▶ **WHAT IS BEING ASKED**: Two lines in the data below mark the range: the one with "Privacy Policy (46, 2566)" and the one with "FAQ (55, 653)". Return both, along with every line between them, exactly.

= Beginning of Section =

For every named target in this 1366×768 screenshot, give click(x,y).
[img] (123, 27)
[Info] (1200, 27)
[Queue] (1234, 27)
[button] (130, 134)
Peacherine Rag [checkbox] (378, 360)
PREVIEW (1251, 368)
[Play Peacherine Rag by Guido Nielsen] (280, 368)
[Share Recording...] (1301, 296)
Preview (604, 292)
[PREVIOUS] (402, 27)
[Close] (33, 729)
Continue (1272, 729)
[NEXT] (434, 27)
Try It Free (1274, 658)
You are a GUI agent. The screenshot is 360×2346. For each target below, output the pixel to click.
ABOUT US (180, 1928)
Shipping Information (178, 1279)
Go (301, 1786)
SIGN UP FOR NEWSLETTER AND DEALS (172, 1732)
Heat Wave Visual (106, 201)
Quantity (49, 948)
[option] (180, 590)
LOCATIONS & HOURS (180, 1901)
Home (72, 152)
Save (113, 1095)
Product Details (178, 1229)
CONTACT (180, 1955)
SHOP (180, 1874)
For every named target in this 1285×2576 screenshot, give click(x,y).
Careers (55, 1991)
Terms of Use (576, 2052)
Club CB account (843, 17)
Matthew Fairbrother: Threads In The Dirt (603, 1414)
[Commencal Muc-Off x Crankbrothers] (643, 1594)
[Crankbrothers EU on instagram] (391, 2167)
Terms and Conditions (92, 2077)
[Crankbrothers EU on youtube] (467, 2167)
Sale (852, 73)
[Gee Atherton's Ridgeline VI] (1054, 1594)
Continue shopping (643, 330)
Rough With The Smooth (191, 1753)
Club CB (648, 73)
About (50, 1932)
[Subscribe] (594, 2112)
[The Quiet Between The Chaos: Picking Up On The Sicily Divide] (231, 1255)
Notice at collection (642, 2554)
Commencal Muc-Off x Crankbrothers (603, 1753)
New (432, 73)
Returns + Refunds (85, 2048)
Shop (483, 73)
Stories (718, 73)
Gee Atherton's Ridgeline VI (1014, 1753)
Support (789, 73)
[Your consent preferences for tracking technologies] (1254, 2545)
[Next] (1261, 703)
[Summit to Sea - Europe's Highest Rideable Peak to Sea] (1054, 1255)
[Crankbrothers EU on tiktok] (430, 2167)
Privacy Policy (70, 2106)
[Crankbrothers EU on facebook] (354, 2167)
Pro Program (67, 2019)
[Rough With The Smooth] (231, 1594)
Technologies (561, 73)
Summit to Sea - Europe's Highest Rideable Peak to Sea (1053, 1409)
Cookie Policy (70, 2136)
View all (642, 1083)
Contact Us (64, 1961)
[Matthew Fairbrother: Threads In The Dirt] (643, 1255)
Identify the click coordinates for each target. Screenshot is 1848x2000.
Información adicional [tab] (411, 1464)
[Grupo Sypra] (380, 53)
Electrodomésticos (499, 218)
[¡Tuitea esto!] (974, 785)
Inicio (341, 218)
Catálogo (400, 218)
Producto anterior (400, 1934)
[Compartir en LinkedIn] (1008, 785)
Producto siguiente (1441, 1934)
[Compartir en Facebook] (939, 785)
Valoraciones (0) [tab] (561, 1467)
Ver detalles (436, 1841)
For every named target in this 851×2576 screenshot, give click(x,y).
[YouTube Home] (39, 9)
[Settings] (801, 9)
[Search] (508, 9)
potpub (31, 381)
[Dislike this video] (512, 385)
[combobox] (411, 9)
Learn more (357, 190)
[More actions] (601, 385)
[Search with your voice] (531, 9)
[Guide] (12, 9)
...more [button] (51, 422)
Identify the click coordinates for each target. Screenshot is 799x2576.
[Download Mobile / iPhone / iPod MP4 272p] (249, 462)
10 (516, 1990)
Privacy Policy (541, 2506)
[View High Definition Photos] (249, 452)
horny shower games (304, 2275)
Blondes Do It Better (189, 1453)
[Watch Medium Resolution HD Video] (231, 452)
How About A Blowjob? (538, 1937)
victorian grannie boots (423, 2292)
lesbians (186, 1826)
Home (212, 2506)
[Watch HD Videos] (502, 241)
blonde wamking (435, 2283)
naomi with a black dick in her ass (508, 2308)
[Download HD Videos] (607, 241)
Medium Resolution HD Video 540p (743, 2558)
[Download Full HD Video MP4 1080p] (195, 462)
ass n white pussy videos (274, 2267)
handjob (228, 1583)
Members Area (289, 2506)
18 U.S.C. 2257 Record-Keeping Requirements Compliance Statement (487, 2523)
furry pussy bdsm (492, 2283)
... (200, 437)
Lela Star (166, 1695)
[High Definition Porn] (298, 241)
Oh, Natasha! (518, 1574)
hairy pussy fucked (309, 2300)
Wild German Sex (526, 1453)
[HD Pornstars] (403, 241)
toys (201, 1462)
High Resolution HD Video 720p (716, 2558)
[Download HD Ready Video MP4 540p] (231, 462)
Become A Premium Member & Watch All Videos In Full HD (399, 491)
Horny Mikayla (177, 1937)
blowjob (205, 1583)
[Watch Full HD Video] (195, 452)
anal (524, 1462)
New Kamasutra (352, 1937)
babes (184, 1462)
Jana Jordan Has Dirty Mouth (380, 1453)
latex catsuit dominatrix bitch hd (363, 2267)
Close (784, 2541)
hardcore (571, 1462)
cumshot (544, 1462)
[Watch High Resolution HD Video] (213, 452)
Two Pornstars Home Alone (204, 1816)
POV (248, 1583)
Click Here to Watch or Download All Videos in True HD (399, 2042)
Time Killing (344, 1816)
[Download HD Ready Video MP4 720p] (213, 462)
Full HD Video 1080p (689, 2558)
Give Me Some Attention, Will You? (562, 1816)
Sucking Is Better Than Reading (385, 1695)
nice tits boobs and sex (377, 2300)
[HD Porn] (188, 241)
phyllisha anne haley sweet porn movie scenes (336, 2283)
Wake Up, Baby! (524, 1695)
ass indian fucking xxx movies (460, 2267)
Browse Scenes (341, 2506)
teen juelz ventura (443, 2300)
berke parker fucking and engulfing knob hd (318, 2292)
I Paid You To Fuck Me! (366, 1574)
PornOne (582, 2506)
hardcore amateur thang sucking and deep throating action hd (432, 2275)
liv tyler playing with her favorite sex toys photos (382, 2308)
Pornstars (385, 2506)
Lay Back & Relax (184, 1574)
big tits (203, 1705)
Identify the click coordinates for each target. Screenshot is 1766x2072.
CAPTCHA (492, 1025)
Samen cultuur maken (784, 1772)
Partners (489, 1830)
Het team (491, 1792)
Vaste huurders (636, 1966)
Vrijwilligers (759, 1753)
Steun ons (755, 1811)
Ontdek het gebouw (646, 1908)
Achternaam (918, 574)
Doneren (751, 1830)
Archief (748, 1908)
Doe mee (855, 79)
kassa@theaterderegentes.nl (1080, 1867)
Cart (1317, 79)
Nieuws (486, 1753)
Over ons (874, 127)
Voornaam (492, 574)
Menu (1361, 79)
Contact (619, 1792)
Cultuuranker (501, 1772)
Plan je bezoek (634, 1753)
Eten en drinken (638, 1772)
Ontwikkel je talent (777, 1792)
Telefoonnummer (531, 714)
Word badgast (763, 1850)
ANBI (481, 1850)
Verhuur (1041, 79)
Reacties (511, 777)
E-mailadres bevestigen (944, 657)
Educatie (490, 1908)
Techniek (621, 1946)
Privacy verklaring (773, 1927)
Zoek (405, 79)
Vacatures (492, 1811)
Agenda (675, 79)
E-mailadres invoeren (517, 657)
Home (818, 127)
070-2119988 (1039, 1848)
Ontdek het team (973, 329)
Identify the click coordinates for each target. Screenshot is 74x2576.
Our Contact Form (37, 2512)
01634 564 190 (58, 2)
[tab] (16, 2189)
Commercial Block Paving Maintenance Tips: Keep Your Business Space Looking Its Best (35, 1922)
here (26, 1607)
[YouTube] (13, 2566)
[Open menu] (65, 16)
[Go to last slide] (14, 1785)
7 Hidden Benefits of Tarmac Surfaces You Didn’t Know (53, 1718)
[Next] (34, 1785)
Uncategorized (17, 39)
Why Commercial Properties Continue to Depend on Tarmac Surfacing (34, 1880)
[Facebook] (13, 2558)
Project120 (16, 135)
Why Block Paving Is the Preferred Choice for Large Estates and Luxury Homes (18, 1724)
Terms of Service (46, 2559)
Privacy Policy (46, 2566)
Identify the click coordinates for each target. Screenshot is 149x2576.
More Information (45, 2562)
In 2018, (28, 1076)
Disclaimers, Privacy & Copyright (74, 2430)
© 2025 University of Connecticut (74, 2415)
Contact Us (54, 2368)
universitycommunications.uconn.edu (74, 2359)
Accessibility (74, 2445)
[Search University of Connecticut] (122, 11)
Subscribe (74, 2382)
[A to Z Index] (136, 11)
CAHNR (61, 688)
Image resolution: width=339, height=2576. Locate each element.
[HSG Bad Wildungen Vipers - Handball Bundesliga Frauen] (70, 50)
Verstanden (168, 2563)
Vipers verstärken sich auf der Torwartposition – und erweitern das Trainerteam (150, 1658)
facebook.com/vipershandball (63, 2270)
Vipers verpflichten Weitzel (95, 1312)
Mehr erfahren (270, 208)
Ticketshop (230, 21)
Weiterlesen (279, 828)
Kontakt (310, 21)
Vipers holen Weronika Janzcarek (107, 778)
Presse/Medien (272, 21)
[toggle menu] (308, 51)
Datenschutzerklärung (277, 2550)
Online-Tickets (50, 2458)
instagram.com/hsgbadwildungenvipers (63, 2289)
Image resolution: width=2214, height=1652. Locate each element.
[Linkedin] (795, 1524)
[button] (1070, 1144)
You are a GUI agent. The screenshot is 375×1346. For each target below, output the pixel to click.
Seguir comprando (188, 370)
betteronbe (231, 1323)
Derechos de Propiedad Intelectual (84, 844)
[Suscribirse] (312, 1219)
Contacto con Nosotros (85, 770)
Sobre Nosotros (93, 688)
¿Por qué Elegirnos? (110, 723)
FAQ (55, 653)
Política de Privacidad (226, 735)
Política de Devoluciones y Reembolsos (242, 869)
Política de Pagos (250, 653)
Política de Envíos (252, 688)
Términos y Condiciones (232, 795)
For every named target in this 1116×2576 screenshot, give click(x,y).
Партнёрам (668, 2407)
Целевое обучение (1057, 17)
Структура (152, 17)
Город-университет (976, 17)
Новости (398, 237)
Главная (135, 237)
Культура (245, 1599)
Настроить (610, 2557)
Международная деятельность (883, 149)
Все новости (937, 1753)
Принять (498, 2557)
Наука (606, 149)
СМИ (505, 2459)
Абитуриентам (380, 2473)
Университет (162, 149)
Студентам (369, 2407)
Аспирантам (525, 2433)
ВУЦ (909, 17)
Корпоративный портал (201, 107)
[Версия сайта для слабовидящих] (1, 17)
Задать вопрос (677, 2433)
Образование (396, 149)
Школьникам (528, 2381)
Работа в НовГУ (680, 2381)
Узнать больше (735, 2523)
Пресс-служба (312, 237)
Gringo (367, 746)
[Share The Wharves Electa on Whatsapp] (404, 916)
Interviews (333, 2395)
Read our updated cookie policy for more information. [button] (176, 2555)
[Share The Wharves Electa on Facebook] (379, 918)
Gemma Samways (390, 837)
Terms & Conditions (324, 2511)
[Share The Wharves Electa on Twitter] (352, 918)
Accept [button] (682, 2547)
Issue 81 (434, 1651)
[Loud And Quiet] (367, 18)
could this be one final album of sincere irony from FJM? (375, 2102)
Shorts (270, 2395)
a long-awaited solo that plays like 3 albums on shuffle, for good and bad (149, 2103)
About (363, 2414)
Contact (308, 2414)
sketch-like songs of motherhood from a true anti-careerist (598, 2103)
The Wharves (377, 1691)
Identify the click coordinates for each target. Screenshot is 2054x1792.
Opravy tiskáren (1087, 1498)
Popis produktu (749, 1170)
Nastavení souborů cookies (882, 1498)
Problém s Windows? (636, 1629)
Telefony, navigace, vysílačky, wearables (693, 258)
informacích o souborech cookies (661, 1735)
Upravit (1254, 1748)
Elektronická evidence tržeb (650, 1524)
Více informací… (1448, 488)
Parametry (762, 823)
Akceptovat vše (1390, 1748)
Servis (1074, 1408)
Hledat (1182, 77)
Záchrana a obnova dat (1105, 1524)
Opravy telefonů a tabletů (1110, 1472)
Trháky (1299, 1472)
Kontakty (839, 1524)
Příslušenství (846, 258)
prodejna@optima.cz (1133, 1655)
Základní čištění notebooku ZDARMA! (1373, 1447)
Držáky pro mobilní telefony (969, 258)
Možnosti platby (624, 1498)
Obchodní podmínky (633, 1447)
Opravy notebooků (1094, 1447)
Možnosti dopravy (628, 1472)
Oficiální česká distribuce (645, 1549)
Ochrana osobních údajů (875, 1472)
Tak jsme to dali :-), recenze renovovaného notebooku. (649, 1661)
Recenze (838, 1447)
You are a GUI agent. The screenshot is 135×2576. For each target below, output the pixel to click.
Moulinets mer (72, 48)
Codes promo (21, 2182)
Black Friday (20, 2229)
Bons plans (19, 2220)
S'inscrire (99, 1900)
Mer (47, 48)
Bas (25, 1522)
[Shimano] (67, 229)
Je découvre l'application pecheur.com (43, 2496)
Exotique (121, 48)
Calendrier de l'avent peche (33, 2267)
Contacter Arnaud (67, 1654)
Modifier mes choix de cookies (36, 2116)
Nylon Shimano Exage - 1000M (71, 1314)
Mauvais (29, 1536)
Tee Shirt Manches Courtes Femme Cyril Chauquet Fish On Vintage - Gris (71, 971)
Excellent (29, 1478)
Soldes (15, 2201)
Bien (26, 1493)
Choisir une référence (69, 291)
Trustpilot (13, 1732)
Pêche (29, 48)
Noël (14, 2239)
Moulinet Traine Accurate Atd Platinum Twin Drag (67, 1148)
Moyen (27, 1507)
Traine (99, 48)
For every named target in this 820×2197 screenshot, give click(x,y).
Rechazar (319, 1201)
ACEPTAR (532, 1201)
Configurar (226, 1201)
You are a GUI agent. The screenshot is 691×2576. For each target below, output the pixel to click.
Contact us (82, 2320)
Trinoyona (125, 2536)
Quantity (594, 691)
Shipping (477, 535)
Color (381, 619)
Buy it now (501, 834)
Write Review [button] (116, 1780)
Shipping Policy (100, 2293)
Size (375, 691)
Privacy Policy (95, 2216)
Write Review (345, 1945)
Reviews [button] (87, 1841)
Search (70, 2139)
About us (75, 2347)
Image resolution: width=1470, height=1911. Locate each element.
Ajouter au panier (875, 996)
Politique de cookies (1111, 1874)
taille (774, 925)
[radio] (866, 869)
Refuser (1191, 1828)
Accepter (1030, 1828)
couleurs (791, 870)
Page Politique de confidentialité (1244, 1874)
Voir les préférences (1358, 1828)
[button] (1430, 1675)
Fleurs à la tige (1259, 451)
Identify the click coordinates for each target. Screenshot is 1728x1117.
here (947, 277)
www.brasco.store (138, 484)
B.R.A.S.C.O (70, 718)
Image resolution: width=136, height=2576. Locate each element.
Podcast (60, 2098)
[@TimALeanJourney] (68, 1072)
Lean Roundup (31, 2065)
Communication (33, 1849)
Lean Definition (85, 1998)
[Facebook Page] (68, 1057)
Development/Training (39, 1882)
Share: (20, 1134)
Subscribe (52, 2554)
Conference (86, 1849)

= End of Section =

▶ **OUTPUT**:
Privacy Policy (46, 2566)
Identify the click coordinates for each target. Screenshot is 149x2576.
More Information (45, 2562)
In 2018, (28, 1076)
Disclaimers, Privacy & Copyright (74, 2430)
© 2025 University of Connecticut (74, 2415)
Contact Us (54, 2368)
universitycommunications.uconn.edu (74, 2359)
Accessibility (74, 2445)
[Search University of Connecticut] (122, 11)
Subscribe (74, 2382)
[A to Z Index] (136, 11)
CAHNR (61, 688)
Image resolution: width=339, height=2576. Locate each element.
[HSG Bad Wildungen Vipers - Handball Bundesliga Frauen] (70, 50)
Verstanden (168, 2563)
Vipers verstärken sich auf der Torwartposition – und erweitern das Trainerteam (150, 1658)
facebook.com/vipershandball (63, 2270)
Vipers verpflichten Weitzel (95, 1312)
Mehr erfahren (270, 208)
Ticketshop (230, 21)
Weiterlesen (279, 828)
Kontakt (310, 21)
Vipers holen Weronika Janzcarek (107, 778)
Presse/Medien (272, 21)
[toggle menu] (308, 51)
Datenschutzerklärung (277, 2550)
Online-Tickets (50, 2458)
instagram.com/hsgbadwildungenvipers (63, 2289)
Image resolution: width=2214, height=1652. Locate each element.
[Linkedin] (795, 1524)
[button] (1070, 1144)
You are a GUI agent. The screenshot is 375×1346. For each target below, output the pixel to click.
Seguir comprando (188, 370)
betteronbe (231, 1323)
Derechos de Propiedad Intelectual (84, 844)
[Suscribirse] (312, 1219)
Contacto con Nosotros (85, 770)
Sobre Nosotros (93, 688)
¿Por qué Elegirnos? (110, 723)
FAQ (55, 653)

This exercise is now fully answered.